I can't see myself using this again though, it worked for that particular class for a very short period of time but it wouldn't have been fair for any other classes I have experienced.
When there are particular children who let the others down their consequences need to be different.
MyCatHasStaff, the year 2 teacher who suggested the bonding benefit was also a NQT. I wonder if its something they are taught at teaching college? It would be strange if true though since others are pointing out that its not recommended.
the only time I would punish the whole class is if the culprit would not own up, they usually feel guilty when they realise everyone is going to be punished and come clean!
DCs secondary uses whole class punishments. No, it doesnt help them bond. It makes them (and me) think that the teacher is spineless (doesnt want to discipline the awkward sods).
Maybe... personally I think the ones who do this have so few weapons in their asenal that they don't know what else to do. I've led classes many times (I'm very experienced, hence with the NQT) and I've never done this. It's counter productive and if they don't realise that the first or second time they do it, it seems to me they just don't know what else to do. You would be surprised how many teachers (and TAs) are afraid of confronting the situation head on. Mine in particular has said that if she tells the individual child to sit out or whatever, they refuse and she doesn't know what to do
grow a pair?, they're 8 ffs I've suggested she work on the tone of her voice to command authority...
Collective punishment is against the Geneva Convention!
Children cannot be responsible for the behaviour of other children.
My DS complains about this a lot.
Very unfair to do this with primary school children.
I very occasionally do it at secondary, usually when no-one will own up. I explain the punishment, stand outside the door for two minutes and then return. Nine times out of ten, the offender owns up (it is never a surprise who it is, btw).

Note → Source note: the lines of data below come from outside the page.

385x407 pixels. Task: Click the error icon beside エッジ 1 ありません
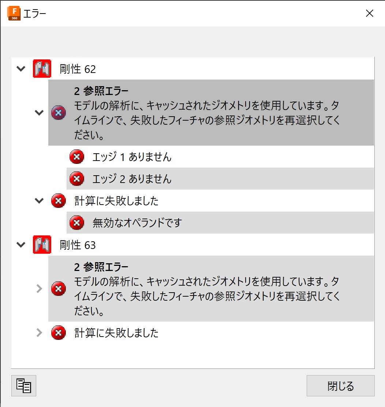(76, 157)
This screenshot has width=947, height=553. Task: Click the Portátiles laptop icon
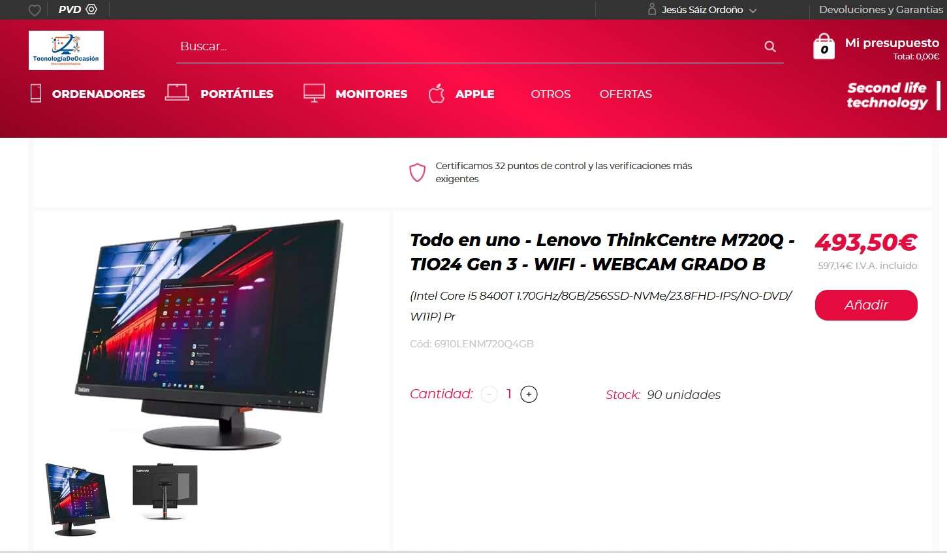tap(177, 93)
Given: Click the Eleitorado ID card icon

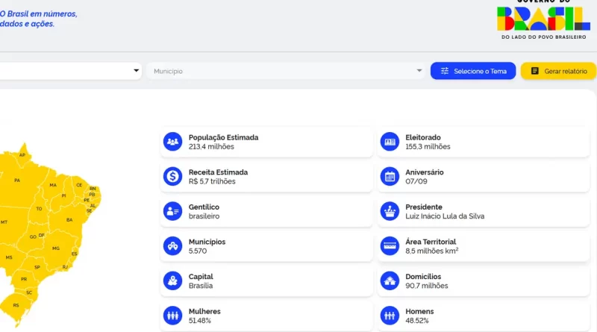Looking at the screenshot, I should tap(390, 141).
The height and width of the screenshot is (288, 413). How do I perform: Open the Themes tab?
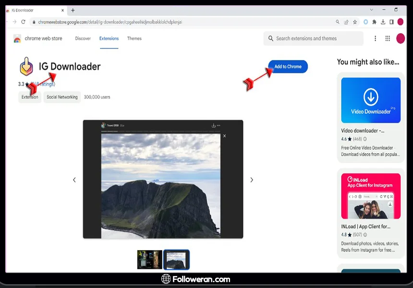click(x=134, y=38)
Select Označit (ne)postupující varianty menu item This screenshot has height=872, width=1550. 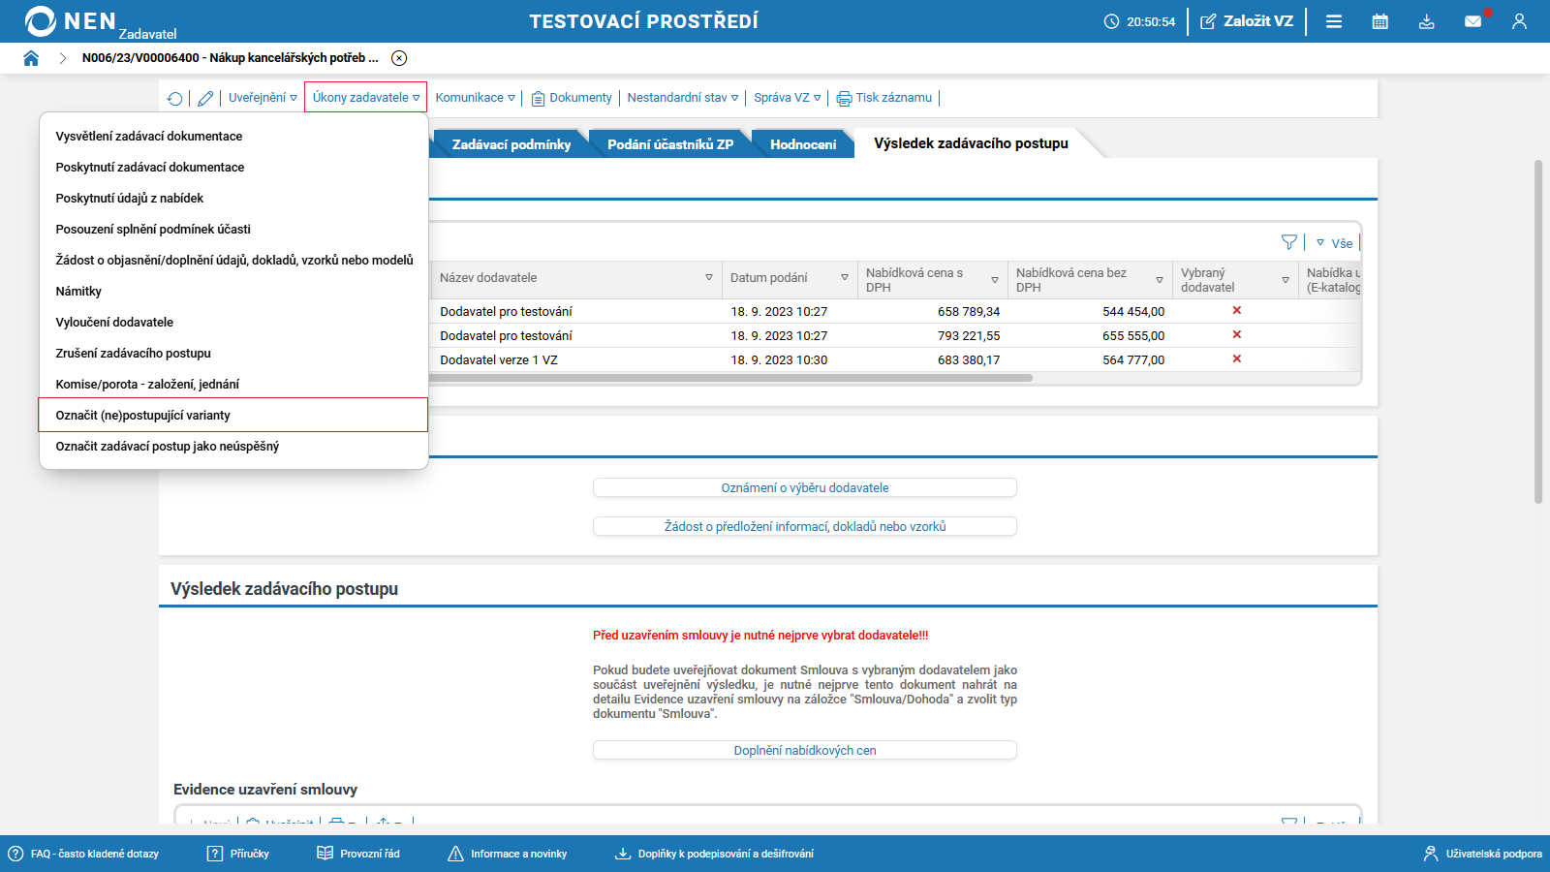coord(143,416)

Last time I did this was over a phone. I was outside for thirty seconds when one of them came and got me and said 'You'll find the phone is on your desk now, Miss'.
I do this at the beginning of the school year (I teach upper KS2, though,..they should know how to behave but like to push boundaries with a new teacher), usually happens in the first week...and that's the end of it. It makes them understand what I expect of them and makes it very clear to everyone what happens, if they don't follow the rules. I don't just threaten and then forget about it. However, it usually means they make up five minutes of lost time at breaktime. I try to do this early and with something relatively small. After this initial "punishment", I only ever keep the ones back, who misbehaved...and sometimes give those, who didn't, extra playtime as well. It evens out.
You shouldn't do whole-class punishments as a regular thing. It's bad practice and a bit of a cop-out. I know which children misbehave in my class and which tried to do the right thing. (Even if some parents insist that their little darling certainly didn't do anything wrong and that I'm just being horrible/my expectations are too high...Actually, if their lovely child is so misunderstood in a class of 30, perhaps they should homeschool. I refuse to allow them to hit others, call them horrible names or to waste our time with their need to constantly shout through the classroom.)
I've never taken Golden Time off my entire class. My little "culprits" usually sit by the side and watch the rest of the class have fun. I think that's much meaner, actually.
I am a teacher, and this is lazy practice which is ineffective at best and harmful at worst. It's completely counter-productive.
Alienating a child from their peers in such a divisive way is far, far more likely to result in an increase in disruptive behaviour.